The Nation’s Social Bargain With The Rich

Tuesday, September 30th, 2008 by RLR

From The Boston Globe
By Derrick Z. Jackson

derrickzjacksonCongress has been rushing to save financial CEOs from themselves with a $700 billion bailout that amounts to a tax of $2,333 on every man, woman, and child in America. This is after three decades of the nation’s leaders punishing struggling Americans for their lack of personal responsibility, from Ronald Reagan’s assault on “welfare queens” to the bipartisan slashing and capping of welfare benefits by President Clinton and House Speaker Newt Gingrich.

More recently, presidential candidates John McCain and Barack Obama have said undocumented folks should pay fines to get in line for citizenship.

Then, of course, there were the 1.5 million home foreclosures last year and the 2.5 million foreclosures projected for this year by Treasury Secretary Henry Paulson. Many economists and politicians have washed their hands of them, saying, tsk, tsk, they were irresponsible for taking on too much responsibility!

If scapegoating struggling Americans on personal responsibility fails to work, we just ignore them, as sure as the Ninth Ward of New Orleans remains the American Dresden after Hurricane Katrina - while rebuilt Gulf Coast casinos break new revenue records.
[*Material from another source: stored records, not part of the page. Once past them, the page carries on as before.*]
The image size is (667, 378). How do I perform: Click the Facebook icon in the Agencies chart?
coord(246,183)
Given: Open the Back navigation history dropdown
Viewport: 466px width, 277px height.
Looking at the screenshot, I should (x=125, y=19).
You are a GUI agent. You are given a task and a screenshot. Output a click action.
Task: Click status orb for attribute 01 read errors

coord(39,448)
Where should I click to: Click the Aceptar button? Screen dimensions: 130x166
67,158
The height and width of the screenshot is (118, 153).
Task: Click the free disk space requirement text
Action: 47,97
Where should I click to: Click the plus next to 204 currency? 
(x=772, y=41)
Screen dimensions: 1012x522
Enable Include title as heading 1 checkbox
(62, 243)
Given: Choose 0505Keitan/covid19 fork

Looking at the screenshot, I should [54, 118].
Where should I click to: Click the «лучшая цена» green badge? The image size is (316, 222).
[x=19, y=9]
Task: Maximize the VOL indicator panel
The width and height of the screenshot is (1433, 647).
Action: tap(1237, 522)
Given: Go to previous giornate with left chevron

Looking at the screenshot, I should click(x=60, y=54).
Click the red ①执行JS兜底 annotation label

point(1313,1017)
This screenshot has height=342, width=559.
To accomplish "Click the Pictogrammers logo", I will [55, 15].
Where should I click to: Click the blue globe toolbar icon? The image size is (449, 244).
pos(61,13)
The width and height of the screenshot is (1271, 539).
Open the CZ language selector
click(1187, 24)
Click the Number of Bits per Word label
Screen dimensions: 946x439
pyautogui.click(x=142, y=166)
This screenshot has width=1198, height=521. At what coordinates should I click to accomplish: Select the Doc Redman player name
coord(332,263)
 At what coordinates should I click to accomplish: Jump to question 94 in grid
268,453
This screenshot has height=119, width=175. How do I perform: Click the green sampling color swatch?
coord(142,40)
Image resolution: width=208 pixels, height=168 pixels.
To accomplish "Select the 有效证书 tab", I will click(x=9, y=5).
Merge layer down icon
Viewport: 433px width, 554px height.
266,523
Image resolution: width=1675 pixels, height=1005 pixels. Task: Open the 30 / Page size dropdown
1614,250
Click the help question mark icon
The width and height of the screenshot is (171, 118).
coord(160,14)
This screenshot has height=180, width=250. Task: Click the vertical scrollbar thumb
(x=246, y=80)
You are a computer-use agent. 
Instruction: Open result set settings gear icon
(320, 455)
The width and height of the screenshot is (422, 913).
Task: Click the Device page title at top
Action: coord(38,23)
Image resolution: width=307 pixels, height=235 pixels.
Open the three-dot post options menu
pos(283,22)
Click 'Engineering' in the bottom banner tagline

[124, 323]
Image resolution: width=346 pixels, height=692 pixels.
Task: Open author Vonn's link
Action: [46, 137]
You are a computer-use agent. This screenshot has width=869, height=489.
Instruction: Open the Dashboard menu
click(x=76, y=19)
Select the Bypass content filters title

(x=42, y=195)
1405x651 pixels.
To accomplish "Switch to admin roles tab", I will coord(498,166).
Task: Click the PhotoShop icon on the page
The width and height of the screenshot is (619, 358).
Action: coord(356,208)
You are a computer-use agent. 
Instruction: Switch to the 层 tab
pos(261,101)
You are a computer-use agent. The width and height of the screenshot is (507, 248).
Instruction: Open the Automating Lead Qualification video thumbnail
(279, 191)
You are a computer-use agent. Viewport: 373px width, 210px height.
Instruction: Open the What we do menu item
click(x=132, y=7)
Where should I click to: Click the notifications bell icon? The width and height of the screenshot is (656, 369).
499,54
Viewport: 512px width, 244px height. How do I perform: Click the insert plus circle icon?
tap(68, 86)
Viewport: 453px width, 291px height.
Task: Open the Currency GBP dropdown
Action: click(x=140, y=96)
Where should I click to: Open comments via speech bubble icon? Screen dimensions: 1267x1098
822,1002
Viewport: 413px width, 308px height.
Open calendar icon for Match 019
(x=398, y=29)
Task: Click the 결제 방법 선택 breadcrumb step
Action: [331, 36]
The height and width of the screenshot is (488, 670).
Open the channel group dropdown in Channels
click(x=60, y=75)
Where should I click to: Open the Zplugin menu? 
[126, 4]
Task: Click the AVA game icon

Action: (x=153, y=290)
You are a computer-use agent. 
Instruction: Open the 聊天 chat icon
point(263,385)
All those millions of Americans, facing everything from slashed food stamps to swamped homes, live in a patronizing America where Clinton signs the 1996 welfare bill by saying, “We’re going to take this historic chance to try to recreate the nation’s social bargain with the poor. We’re going to try to change the parameters of the debate. We’re going to make it all new again and see if we can’t create a system of incentives which reinforce work and family and independence. We can change what is wrong.”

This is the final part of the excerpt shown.